La respublica, idéal de la Rome antique, est, selon Cicéron, "la chose du peuple"; et "par peuple, continue Cicéron dans son De Republica, il faut entendre, non pas un assemblage d'hommes groupés en troupeau d'une manière quelconque, mais un groupe nombreux d'hommes associés les uns aux autres par leur adhésion à un même droit et par une certaine communauté d'intérêts." Ce consentement au droit, saint Augustin le rappelle dans la Cité de Dieu, est le ciment de la cité; sans droit, il ne peut y avoir de respublica, autrement dit la respublica ne peut être gouvernée sans justice (rendre à chacun ce qui lui est dû). Sans justice, il ne peut y avoir de droit, car la justice a justement comme objet le droit. Et Cicéron d'ajouter que la concorde fut la cause première de ce groupement: "D'une multitude errante et dispersée la concorde fit une cité."

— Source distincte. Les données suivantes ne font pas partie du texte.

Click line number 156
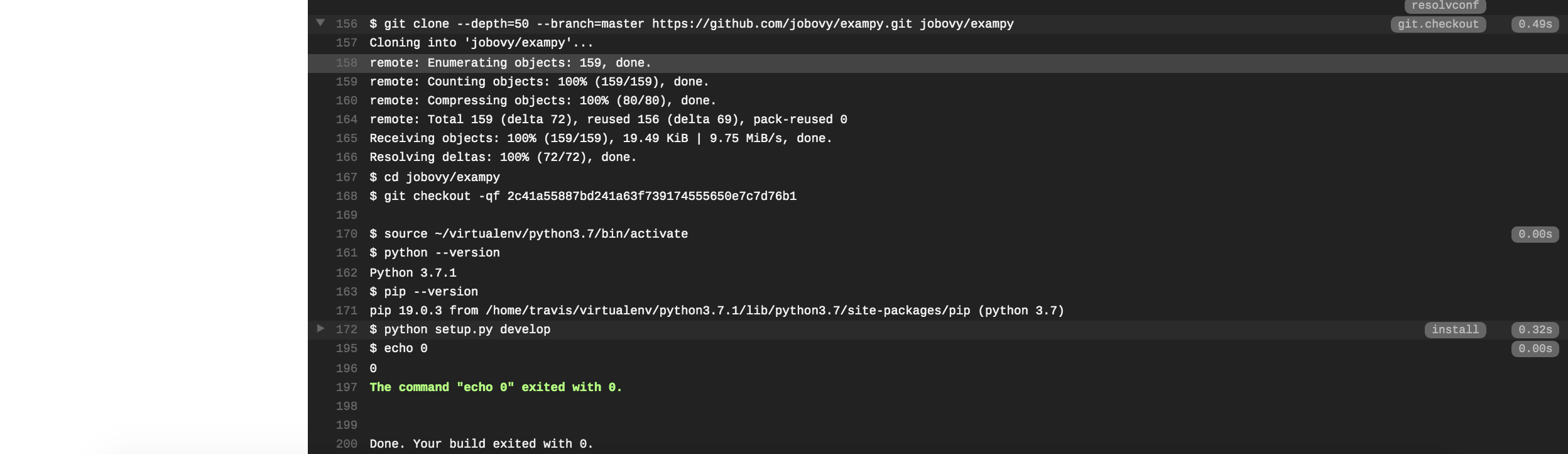 pyautogui.click(x=346, y=24)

"Un peuple quel qu'il soit, c'est-à-dire une multitude groupée dans les conditions que j'ai exposées, une cité qui n'est autre chose que la constitution du peuple - un peuple organisé - , un Etat [terme français qui traduit le mot latin respublica] qui est, comme je l'ai dit précédemment, la chose du peuple, doivent être, pour durer, dirigés par un gouvernement qui veille sur eux." L'occasion, pour moi, de rappeler qu'en politique la notion de pouvoir (potestas, regimen) importe plus que celle d'autorité, promue en son temps par Jean Ousset et par tous les perroquets qui composaient son entourage... L'auctoritas des Anciens avait un poids tout autre. Il suffit de se référer à la fameuse distinction des pouvoirs du pape Gélase.

Et, à partir de ces fondements que sont l'adhésion de tous à un même droit, leur communauté d'intérêt et la nécessité qui les pousse à se soumettre à un pouvoir commun, Cicéron définit les trois formes possibles de Respublica: la royauté, régime où les affaires publiques sont aux mains d'un seul homme, l'aristocratie (le régime des meilleurs), celui dans lequel la cité est gouvernée par une élite, et le gouvernement populaire (civitas popularis), régime dans lequel le pouvoir appartient au peuple. On remarquera que Cicéron se garde bien d'employer le terme de démocratie, terme péjoratif pour la plupart des philosophes grecs, un régime injuste selon Platon et Aristote.
Pourquoi un tel mépris des Anciens pour la démocratie? Tout simplement par ce qu'elle voit régner, non pas la liberté du peuple, mais la licence de la populace. Si elle tombe entre les mains d'un peuple guidé par le seul désir de revanche sur les riches, la respublica risque quotidiennement l'émeute populaire; elle est prise en otage par des individus dont les seules motivations consistent dans la satisfaction de leurs désirs les plus vils. C'est que la démocratie n'a pas le sens du bien commun, c'est le règne de la division.

Et pour retrouver le sens du bien commun, il faut souhaiter nécessairement la disparition du pire des régimes, surtout depuis son inscription dans l'ère moderne par Rousseau. Un tel régime, je ne cesse de le répéter, permet l'épanouissement de cet être totalitaire qu'est l'homme régénéré par le Contrat social du même Rousseau: "un tout parfait et solitaire" qui n'a pas besoin de vivre en société, un être pour qui la société est par nature une contrainte et qui voit dans chacun de ses semblables un ennemi, homo homini lupus, selon la formule de Hobbes. Comment l'homme, ennemi de l'homme, pourrait-il devenir l'ami d'un autre? Comprenez donc que dans la démocratie il ne peut y avoir d'amitié; dans la démocratie, des hommes liés par un semblant d'amitié ne sont que des complices. Tandis que la Respublica suppose l'existence d'un bien commun, lequel n'est autre que la paix, cette "tranquillité de l'ordre" chère à Augustin. Paix, concorde et justice constitue le contexte dans lequel l'amitié, vertu politique, tant vantée par Aristote et qui fit l'objet d'un traité de Cicéron, peut s'épanouir.

Vous voulez l'amitié jusque dans les plus hautes sphères du pouvoir, il vous faudra haïr le pire fléau des deux cents cinquante dernières années, la démocratie, régime bienveillant, on le sait, autant pour ses détracteurs que pour ceux qui ne manifestent pas assez leur adhésion ou leur enthousiasme pour l'idéologie du progrès et de la liberté... La démocratie s'est installée dans le sang, son moteur est toujours la violence car elle a besoin, pour survivre - c'est dans ses gènes - de diviser toujours davantage.